__What to do__
One number is the whole answer: how many lines of the records include "computer".

[Information supplied]

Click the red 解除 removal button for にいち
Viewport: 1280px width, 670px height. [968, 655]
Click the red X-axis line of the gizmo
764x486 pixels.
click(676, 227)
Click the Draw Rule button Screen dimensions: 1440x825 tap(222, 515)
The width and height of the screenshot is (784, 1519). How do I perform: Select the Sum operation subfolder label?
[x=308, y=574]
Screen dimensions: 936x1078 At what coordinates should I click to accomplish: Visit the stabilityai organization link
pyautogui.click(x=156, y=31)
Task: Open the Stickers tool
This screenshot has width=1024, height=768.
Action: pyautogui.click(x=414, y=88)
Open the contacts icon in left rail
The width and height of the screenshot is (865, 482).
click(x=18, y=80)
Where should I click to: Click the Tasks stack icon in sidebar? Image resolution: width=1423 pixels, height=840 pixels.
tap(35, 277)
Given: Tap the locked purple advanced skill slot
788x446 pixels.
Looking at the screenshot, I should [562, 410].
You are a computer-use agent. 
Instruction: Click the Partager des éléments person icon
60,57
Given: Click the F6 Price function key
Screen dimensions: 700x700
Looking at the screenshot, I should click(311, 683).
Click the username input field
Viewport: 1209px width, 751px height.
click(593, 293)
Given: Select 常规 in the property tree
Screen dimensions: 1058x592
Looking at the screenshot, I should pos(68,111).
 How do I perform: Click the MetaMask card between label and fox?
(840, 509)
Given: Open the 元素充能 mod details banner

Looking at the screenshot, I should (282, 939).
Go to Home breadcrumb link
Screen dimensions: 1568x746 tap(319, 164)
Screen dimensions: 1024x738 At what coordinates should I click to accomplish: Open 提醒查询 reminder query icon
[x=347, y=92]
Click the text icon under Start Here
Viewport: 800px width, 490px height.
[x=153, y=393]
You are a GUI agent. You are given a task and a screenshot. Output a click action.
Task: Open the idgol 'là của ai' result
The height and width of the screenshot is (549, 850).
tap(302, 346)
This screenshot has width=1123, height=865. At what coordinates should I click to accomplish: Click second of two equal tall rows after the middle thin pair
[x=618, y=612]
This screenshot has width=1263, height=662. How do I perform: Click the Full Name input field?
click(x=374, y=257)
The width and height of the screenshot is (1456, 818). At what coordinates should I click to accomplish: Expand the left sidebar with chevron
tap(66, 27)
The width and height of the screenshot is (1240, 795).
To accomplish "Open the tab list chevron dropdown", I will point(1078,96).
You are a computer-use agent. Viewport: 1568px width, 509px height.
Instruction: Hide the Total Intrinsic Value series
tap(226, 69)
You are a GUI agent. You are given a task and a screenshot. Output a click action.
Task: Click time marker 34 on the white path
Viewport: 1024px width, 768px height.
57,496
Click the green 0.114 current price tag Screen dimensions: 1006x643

[/Information supplied]

__Answer area__
2